# Pressure washer with HOT water? Which and how much??



## DanHawkes (Feb 28, 2011)

Hi Guys,

First question ever posted so please be gentle.

I'm quite into this detailing lark. I enjoy keeping the evo looking top. I've got a hose attached foam lance but it doesn't seem to make much foam.

I was thinking about investing in a pressure washer. But I would like to get one that produces hot water. Does such a miracle item exist and if so which one to get and how much will it cost me for one that will last.

Any help appreciated.


----------



## alan_mcc (Oct 28, 2008)

It'd be easier to run hot water through it, rather than one that creates hot water. I think they are powered by diesel and so very expensive.

Most PW's will take 60 degrees celcius comfortably - any more than that and you'll start to affect waxes/sealants too I imagine. Hot foam = win!


----------



## JakeWhite (Oct 14, 2011)

Not sure about the ones that actually turn cold to hot, but I just run my hose from the hot tap which produces hot water from the Pressure Washer


----------



## diddymonster (Oct 10, 2010)

Most domestic pressure washers will not be too keen on having any sort of hot water put through the, as it turns the o rings in the pump brittle which eventually will lead to pump failure, you can buy o rings which are designed for hot water which you could change the standard ones for but it's a PITA if you don't know what your doing!! 

Machine mart sell a small electric powered hot water pressure washer under the Clarke brand but it is around £450 new off the top of my head, eBay is your best bet to be perfectly honest, 

My hot water pressure washer cost £9000 new but I got it 2 years old off eBay for £1000!!


----------



## Bero (Mar 9, 2008)

As mentioned pipe your PW up to your hot water tap. Karcher say they're good for 60deg, that should not affect o-rings or seals too badly.

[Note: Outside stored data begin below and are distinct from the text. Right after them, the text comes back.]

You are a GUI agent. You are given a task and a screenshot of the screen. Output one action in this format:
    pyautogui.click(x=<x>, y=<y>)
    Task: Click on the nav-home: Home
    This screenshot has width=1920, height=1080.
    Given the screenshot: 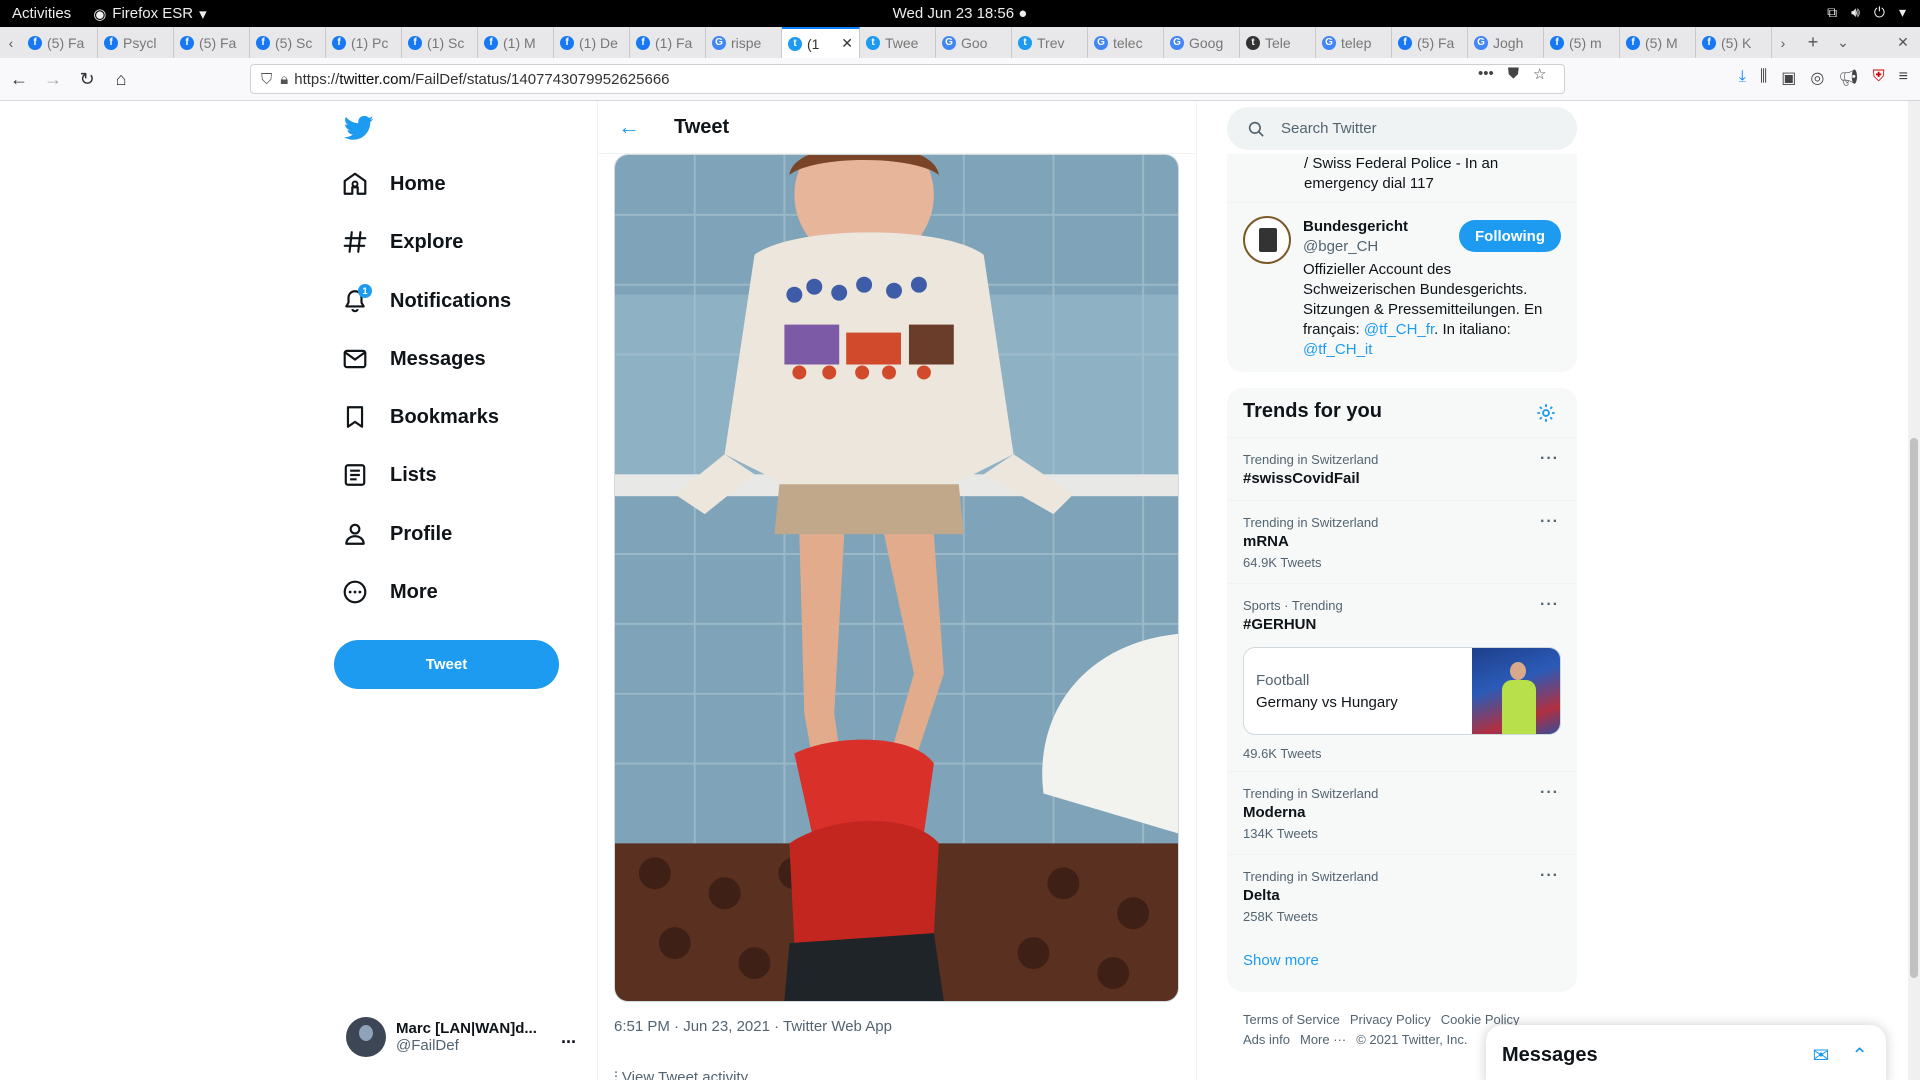 What is the action you would take?
    pyautogui.click(x=394, y=184)
    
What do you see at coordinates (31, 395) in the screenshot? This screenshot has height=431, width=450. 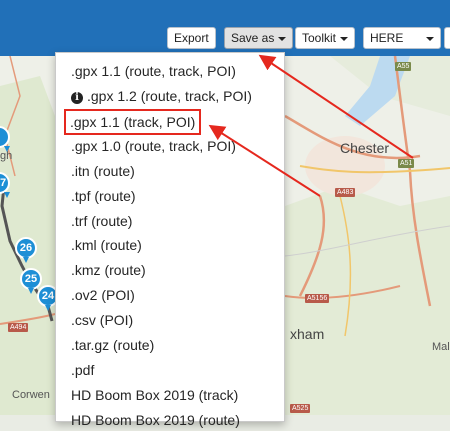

The alternative is a hot PW but that's going to be >>£1000.


----------



## masammut (Jul 13, 2011)

Was thinking of doing just that- install a water heater in my garage and mix in the hot water to the inlet of the PW. My PW is a 130bar 10yo Lavor, and even that is specified to max 60deg water inlet. I'm gonna try it and see what happens. I already changed the o-rings myself on this PW and it was a doddle to do.


----------



## damjohn (May 11, 2010)

*Air in hot water*

be carefull using warm or hot water through a pressure washer, because there is air in warm or hot water and that will cause the pump cavation on the pump and damages the pump seals easy, just like running short of water on the pump.


----------



## Clark @ PB (Mar 1, 2006)

We've got a Karcher hot washer that runs on diesel or kerosene,had it a good few years now and couldn't be without it. Cost is approx £1,500 if I remember correctly.


----------



## amiller (Jan 1, 2009)

I have a Lavor Missouri which is incredible! About £1,000 new and very very good quality. 

Really is night and day cold water versus hot water. :thumb:


----------



## Franzpan (Mar 2, 2009)

I wouldnt run any decent powered pressure washer from a gravity fed hot tap. I doubt there would be enough flow to avoid straining the motor. 

Hot washers really are the nuts, I use a Karcher one at work, dosent use much diesel either especially when you only have it set about 40-50 degreese for washing cars. Having instant scorching water for your buckets is a luxury.


----------



## Bertie123 (Apr 24, 2009)

You could install a thermostatic mixing valve to blend hot and cold water to your outside tap.

http://www.ebay.co.uk/sch/i.html?_nkw=thermostatic+mixing+valve&_frs=1&_sop=2&_trksid=p3286.c0.m359










pic from http://en.wikipedia.org/wiki/Thermostatic_mixing_valve


----------



## Nikolas (Mar 18, 2012)

In my house soon we will install a solar boiler( if that is the word) and i think its the perfect time to install also an extension for hot water to go on the yard, so the installation is like boiler->(hot water)pipe->tap->pressure washer? There has to be some kind of a compressor in order to increase the bar pressure for the pressure washer?(Because i've heard that water overflows from boiler or something) Thank you!


----------



## Mike steele (Jul 14, 2007)

This is what I did http://www.detailingworld.co.uk/forum/showthread.php?t=256404&highlight=thermastatic+valve Works a treat!


----------



## Nikolas (Mar 18, 2012)

Thank you very much mate!


----------



## walker1967 (Sep 12, 2010)

On this site it says you can make any of these machines run hot water using a hot box?

http://www.malcleanse.co.uk/static/ELECTRIC_PRESSURE_WASHER__Guide


----------